## begin

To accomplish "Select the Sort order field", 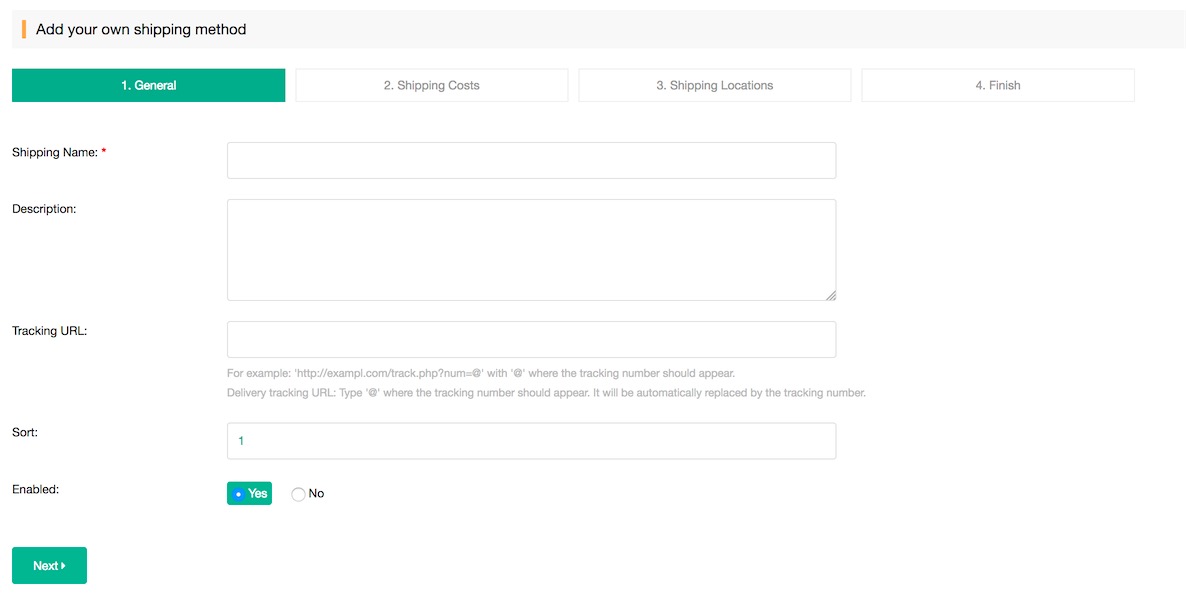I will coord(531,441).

## end
## begin

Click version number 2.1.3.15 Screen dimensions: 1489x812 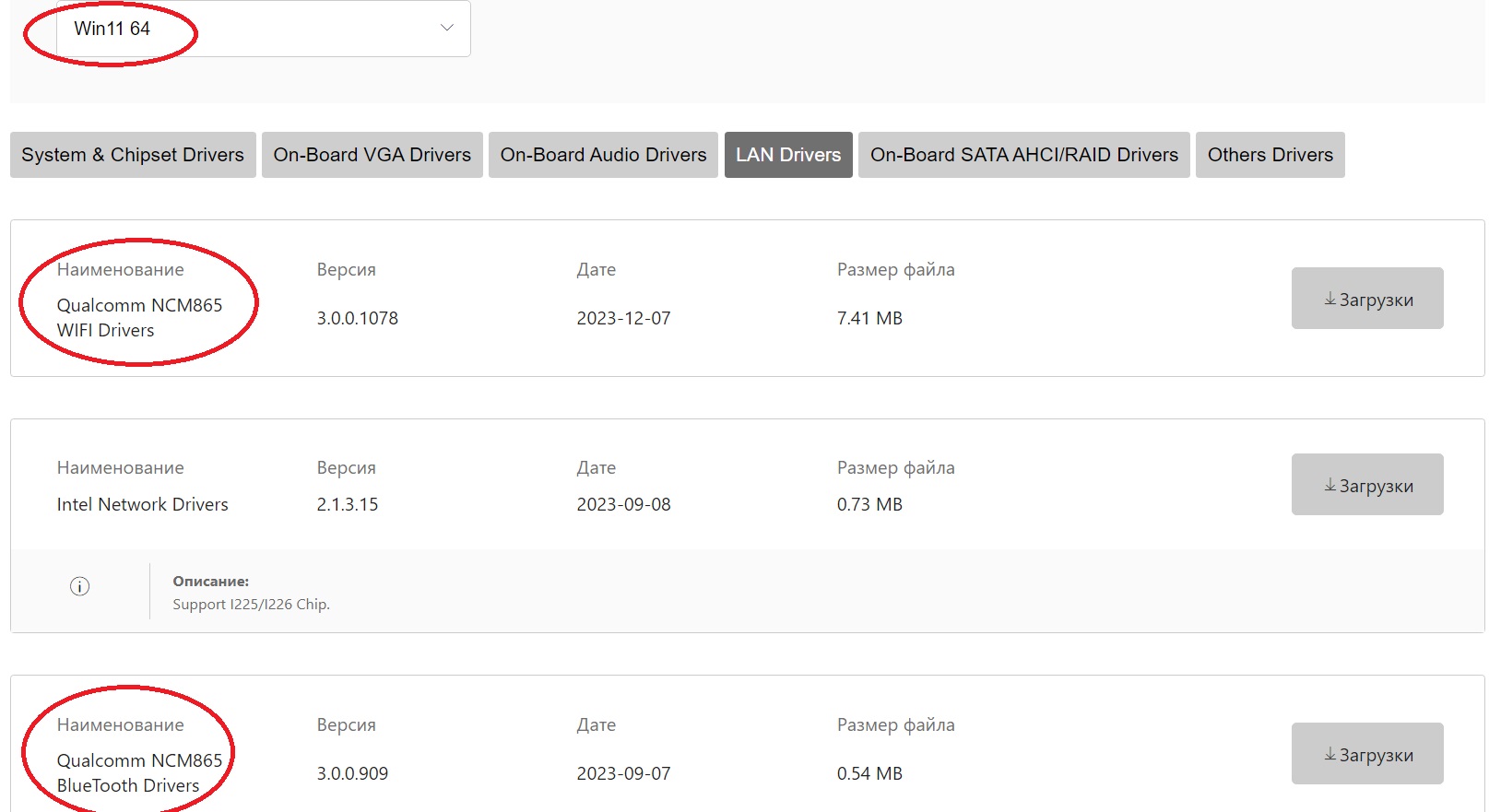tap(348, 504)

## end
## begin

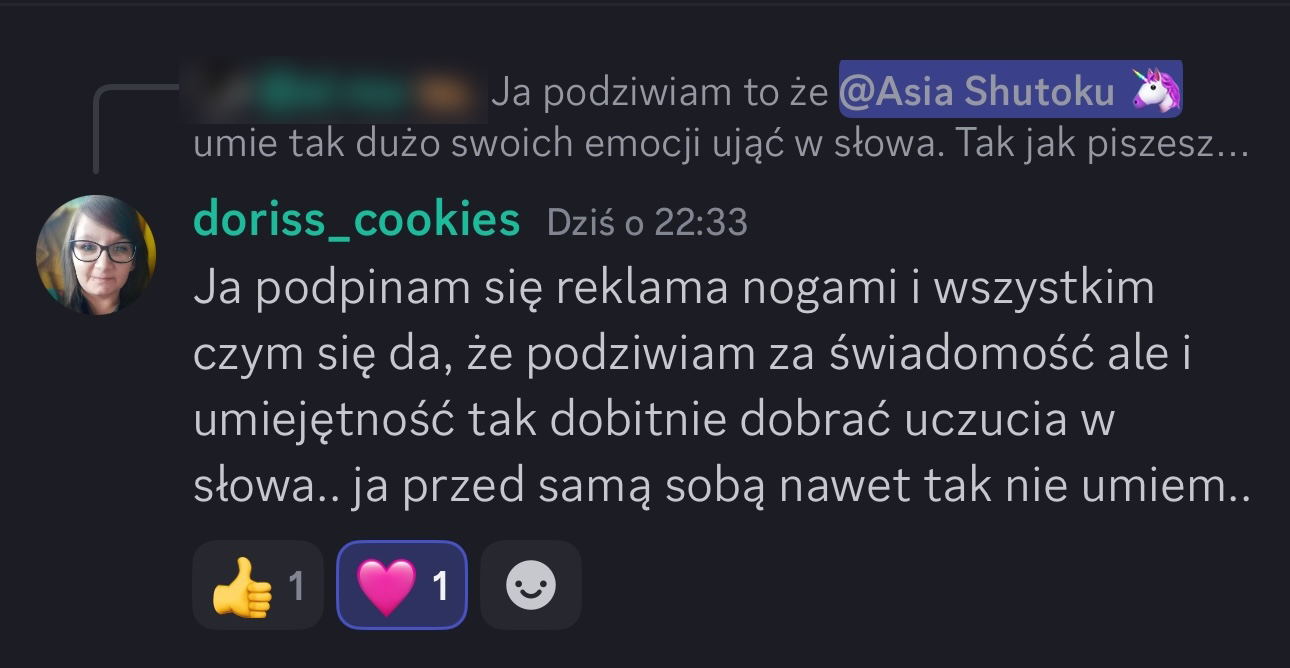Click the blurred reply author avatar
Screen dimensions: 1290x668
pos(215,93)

## end

What to work on: Output the lines as a JSON list of strings, one string per line and no blank lines. Begin at the line that has "Click the blurred reply author avatar" and stop after the line that has "pos(215,93)", leaving out the pictures.

Solution for this task:
[
  "Click the blurred reply author avatar",
  "Screen dimensions: 1290x668",
  "pos(215,93)"
]